In the Netherlands, substantial research has been undertaken on problems Jewish children encounter in schools. Various projects have been developed to deal with this discrimination. Some information is also available about the harassment of Jewish students outside of schools. As so little is known internationally about these important issues, assessment of the Dutch activities in this field can be useful as a model for similar analyses in other countries.
The arrival of a large, nonselective Muslim immigration is probably the most negative event for Dutch Jewry since the Second World War. Among these immigrants are a significant number who have brought with them far greater prejudices against Jews than were commonly seen previously among the Dutch population. Research findings show that students of Moroccan and Turkish descent are disproportionately anti-Semitic compared to Dutch students. The problems have persisted over a long period.
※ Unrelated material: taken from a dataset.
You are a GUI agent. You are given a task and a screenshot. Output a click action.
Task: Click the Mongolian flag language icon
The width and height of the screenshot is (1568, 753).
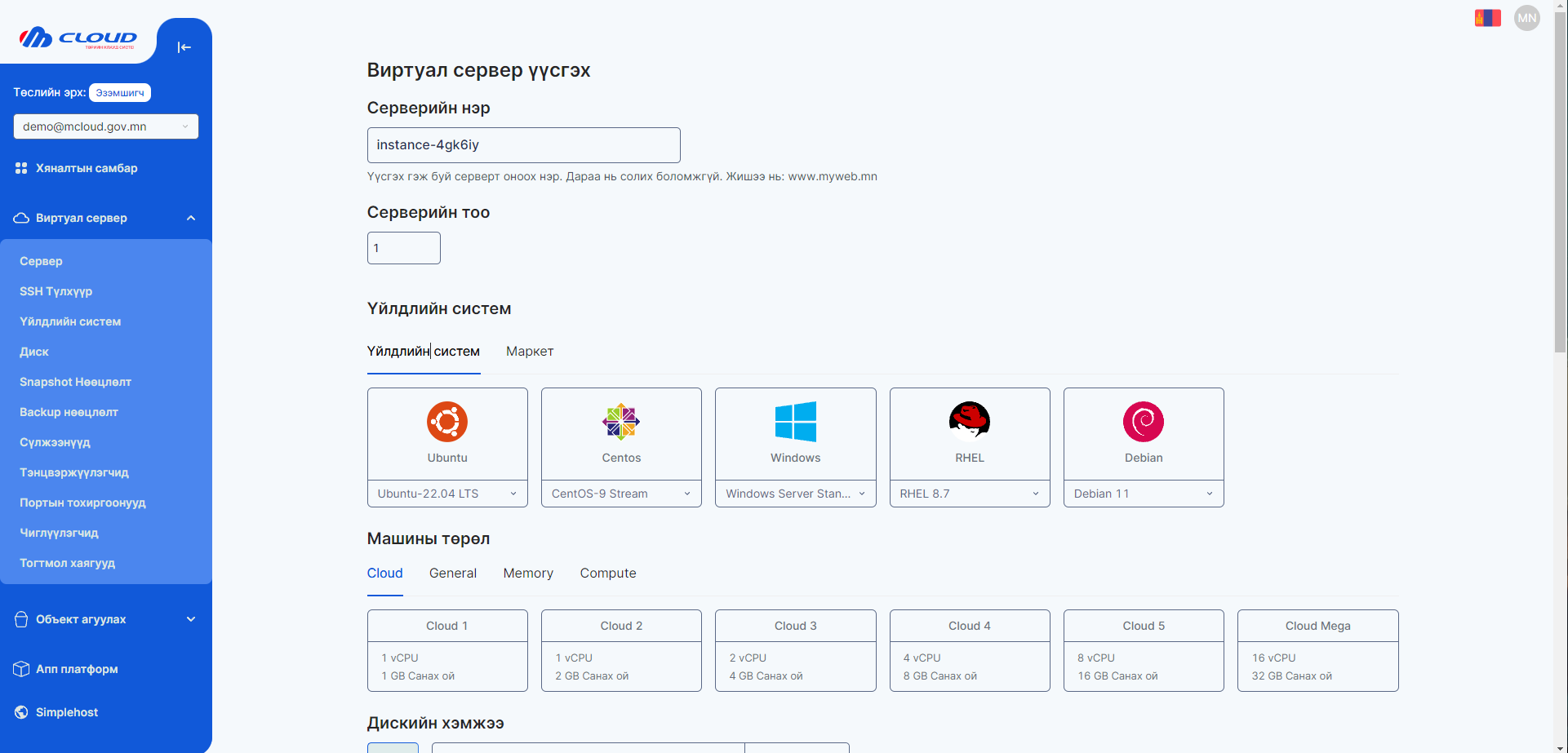pos(1487,18)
Dutch programs developed to fight anti-Semitism have had a positive effect on a certain number of Muslim children. However, large percentages of them are not positively influenced. The percentage of Moroccan and Turkish students who remain anti-Semitic is still high. One important drawback of the main program is that it deals with the Holocaust and the situation in the Middle East together. The Jewish community has protested in vain against this several times.